The Duchenne and Becker types of muscular dystrophy are two related conditions that primarily affect skeletal muscles, which are used for movement, and heart muscle. It is most common in males.
Mutations in the DMD gene cause Duchenne and Becker forms of muscular dystrophy.
The DMD gene provides instructions for making a protein called dystrophin. This protein is present in skeletal and cardiac muscle, where it helps stabilize and protect muscle fibers.
Different mutations in the same gene cause them.
These conditions differ in their
This is done to determine whether a patient’s weakness results from a problem in the muscles or in the nerves that control them. The leading cause of liability that looks like a muscle problem occurs due to muscle-controlling nerves.
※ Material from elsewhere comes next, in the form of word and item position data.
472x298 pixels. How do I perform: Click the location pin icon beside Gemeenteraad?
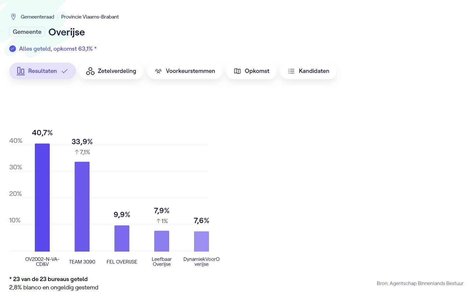pos(14,17)
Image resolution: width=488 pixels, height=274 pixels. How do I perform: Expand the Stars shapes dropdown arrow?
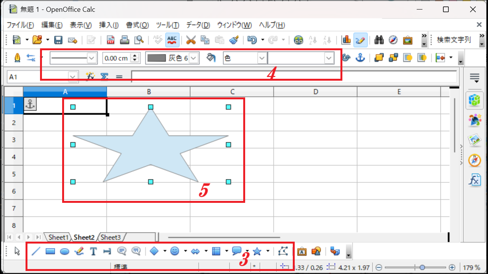268,251
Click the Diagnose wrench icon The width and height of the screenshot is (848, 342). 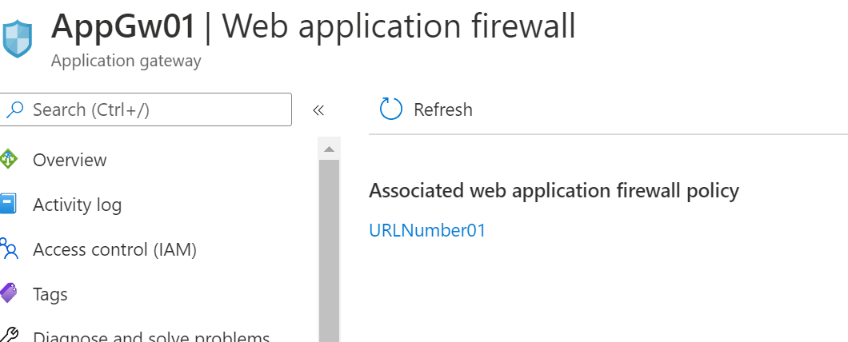tap(8, 336)
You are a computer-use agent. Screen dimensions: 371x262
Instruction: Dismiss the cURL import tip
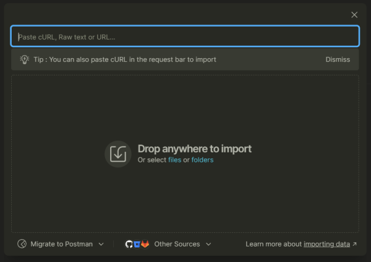(338, 59)
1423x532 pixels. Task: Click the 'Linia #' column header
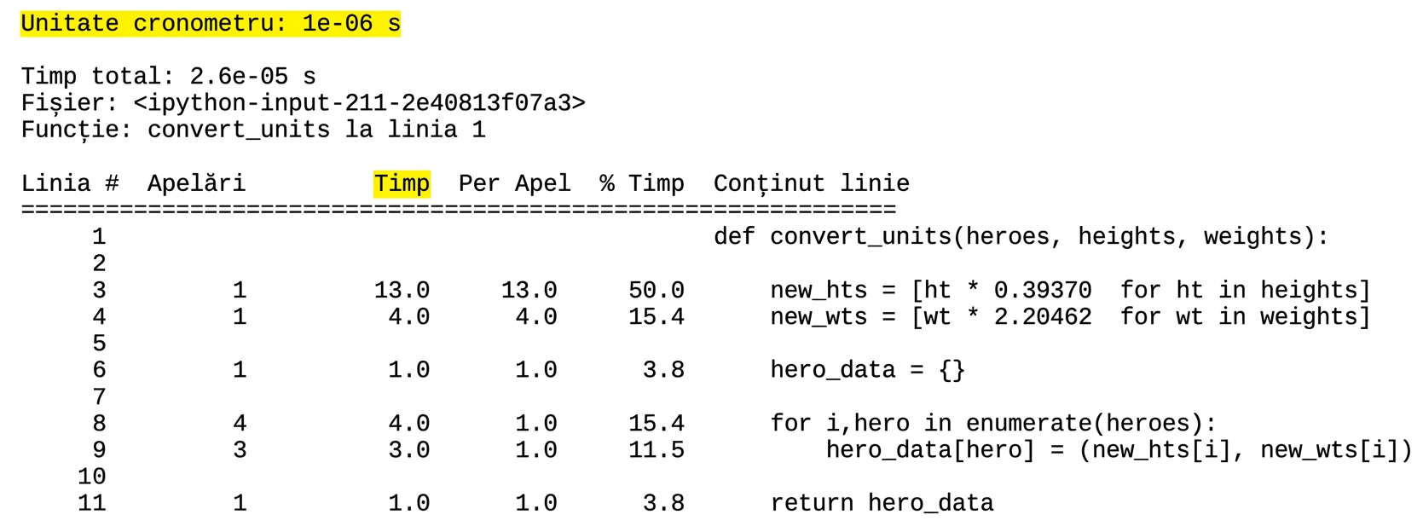click(70, 184)

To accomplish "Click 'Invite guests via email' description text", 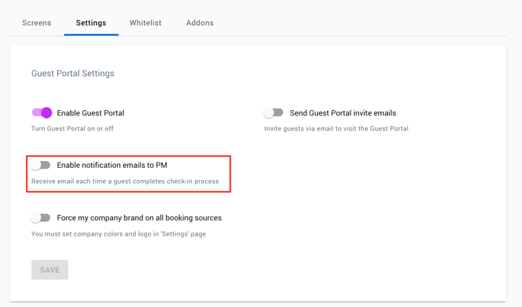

During the diagnostic process, physicians often advise a particular blood test called a CK level. CK stands for creatine kinase. It is an enzyme that leaks out of the damaged muscle.
Duchenne and Becker muscular dystrophies are commonest inherited neuromuscular diseases.
The main challenge is determining whether the weakness is in the muscles or motor neurons, which control these muscles.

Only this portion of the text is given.